Bende yok  sabr-ı sükûn
Sende  vefâdan zerre,
İki yoktan ne çıkar,
Fikredelim bir kere…     
 
diyerek, kendinde ve sevgilisindeki yokluğu  nâ ve bî hecesindeki olumsuzluğa dayandırarak,  Nâbî’yi oluşturan 17. yüzyılın ünlü şairi, divan şiirimizin güçlü sesi, Urfa edebiyatının doğallığı içinde her türlü yaşanmışlığını ortaya koyan tarz olup, edebiyatımızın ve Urfa’nın model kimliğidir.
 
 
Halide Nusret Zorlutuna’ların,  Nüzhet Erman’ların, Hüseyin Peyda’ların, Seyyal Taner’lerin, Cemil Cankat’ların, Kazancı Bedih’lerin, Bekçi Baho’ların, İbrahim Tatlıses’lerin, Nuri Sesigüzel’lerin, Müslüm Gürses’lerin,  Seyfettin Sucu’ların, öğrencim Mahmut Tuncer’lerin;  İsmail Badıllı’ların, Urfalı Babi Yılmaz’ların, Abdullah Balak’ların, Mehmet Özbek’lerin, öğrencim olan, udî, akademisyen Mehmet Emin Bitmez’lerin, ressam ve halk bilim araştırmacısı Kürkçüoğlu kardeşlerin, moda tasarımcısı Faruk Saraç ve araştırmacı Adil Saraç’ların, İsmail Kendirci’lerin ve daha ismini sayamadığım halk türküleri ve TSM sanatçılarıyla, isimlerini yeni duyduğum,  kanunu ağlatan adam olarak bilinen Halil Karaduman, gibi dünya çapındaki virtiözlerin bol olduğu; iletişimi kuvvetli, hizmeti şiar edinmiş siyasetçi Mehmet Yalçınkaya’ları yetiştiren  Urfa…
O YARAM,
Göz göz oldu o yaram,
Gözüm dost hor bakma,
Vallah seni oyaram…! diye, dostlara ihanet edilmeyeceğini ayaklı manilerine;
 
AĞASI VAR,
Beği var, ağası var,
Ellere kazan verdi,
Bize yag tavası var… diyerek, şansına, bahtına isyan eden hoyratıyla;
 
YETİM,
Sen öksüz, ben yetim,
Binmişsen aşk atına,
Ağır git, yavaş git
Ben de yetim…!?  
 
diye yalvaran, sosyal durumunu belirtip, aşk atıyla beraber olmayı yeğleyen URFA’lı; yüz yılda zor bulduğu GAP’ı, GAPTIRIR MI?  Yılların acısını,  Demirel’le bitiren, Harran Ovası’nın içindeki bahtın karalığını, pamukla beyaza çeviren;  kuraklığı FIRAT’ın  getirdiği GAP’la yok eden, yüz yıllardır ellerini havaya kaldırıp, aşağıya doğru çevirerek, yağmur duası eden Urfalı,  GAP’ı kaptırır mı ?!
 
GAP, Türkiye’nin gururu; GAP, insanımızın şuuru;  GAP, kapımızın kilididir. GAP, ülkemize prim, insanımızın altına kilim, gelecek nesillere bilimdir… 11 Nisanlar’dan gelen memleketin ve  milletin sahibi olan bu yöre insanımız;  tüm ülkenin canı, bu coğrafyanın kanıdır… Urfa’mız gelişmeli, büyük iller hariç, diğer illerimiz Urfa’mız gibi olmalı…
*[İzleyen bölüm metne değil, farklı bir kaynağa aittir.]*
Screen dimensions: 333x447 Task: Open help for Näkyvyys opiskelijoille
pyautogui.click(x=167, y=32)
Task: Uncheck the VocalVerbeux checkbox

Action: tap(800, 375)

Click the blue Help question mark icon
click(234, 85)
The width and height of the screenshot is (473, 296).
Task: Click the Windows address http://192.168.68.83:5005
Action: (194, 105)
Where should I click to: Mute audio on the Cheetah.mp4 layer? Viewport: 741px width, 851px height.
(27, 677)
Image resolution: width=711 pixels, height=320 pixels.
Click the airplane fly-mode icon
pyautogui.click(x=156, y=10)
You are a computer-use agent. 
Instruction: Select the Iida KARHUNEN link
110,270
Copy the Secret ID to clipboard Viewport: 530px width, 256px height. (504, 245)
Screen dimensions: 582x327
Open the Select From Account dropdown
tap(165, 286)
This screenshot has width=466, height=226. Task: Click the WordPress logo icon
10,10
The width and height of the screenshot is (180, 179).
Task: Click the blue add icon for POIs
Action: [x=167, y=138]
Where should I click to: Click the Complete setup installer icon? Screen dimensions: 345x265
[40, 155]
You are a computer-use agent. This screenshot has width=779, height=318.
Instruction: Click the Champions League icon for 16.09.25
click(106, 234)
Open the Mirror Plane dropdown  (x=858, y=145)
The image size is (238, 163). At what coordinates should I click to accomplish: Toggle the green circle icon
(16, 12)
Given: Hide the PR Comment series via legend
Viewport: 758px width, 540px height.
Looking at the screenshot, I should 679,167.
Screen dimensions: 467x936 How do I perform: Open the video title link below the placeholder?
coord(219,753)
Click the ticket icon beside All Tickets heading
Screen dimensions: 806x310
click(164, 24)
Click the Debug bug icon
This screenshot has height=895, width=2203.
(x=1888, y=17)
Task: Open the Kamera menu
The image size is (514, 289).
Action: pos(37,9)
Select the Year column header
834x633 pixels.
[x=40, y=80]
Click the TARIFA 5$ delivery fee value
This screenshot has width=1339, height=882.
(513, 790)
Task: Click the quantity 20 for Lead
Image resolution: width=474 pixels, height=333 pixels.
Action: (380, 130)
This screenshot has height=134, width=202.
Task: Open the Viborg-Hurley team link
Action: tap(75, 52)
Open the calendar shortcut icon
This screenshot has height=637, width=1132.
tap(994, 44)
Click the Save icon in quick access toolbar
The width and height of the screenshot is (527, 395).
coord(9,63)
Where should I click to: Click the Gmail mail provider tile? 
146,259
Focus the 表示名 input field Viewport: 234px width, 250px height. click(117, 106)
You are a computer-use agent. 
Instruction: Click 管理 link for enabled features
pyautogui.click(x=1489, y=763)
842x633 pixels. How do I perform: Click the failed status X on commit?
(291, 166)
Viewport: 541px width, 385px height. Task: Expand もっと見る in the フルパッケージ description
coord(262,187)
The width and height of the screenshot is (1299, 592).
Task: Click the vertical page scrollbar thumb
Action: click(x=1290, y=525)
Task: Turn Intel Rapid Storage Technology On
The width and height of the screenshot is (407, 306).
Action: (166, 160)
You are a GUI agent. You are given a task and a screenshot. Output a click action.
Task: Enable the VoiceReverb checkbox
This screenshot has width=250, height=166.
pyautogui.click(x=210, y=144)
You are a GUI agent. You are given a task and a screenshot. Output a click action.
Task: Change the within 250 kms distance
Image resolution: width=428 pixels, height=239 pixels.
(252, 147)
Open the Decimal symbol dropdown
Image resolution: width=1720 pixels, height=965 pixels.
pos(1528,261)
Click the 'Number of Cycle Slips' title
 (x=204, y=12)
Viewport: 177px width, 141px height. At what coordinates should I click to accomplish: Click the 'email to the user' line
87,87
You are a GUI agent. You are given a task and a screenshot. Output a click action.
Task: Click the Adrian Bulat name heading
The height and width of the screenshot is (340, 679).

Harran Üniversitesi hayali, 1970’li yıllarda çok dillendirilmiş ve bugün gerçekleştirilmiştir. Şair Nüzhet Erman’ın, 1970’li yıllarda yazdığı şiirindeki tespitlere bakınız ve bu günü irdeleyiniz:
Harran Üniversitesi
Güneşin padişah olduğu Harran Ovası’nda
 Ceylândır ince güzel – ekindir taze çicek..
 
 Hadi gündüzler geçer diyelim,
 O aysız geceler, nasıl geçecek…?
 
 Sayısı bilinse bile – ismi bilinmez.
 Kız dediğin ne ki – ille de erkek…
 
 Arpa boyu kadar hep aldıkları yol,
 Anadolu kağnı – nesiller tekerlek…
 
 Bir okul gerek bize – kardeşçe yaşamanın,
 Otların ve yağmurların ilmini öğretecek…
 
 
 Yok uyku- durak- sana – bana – bize,
 Harran Üniversitesi açılıncayadek…”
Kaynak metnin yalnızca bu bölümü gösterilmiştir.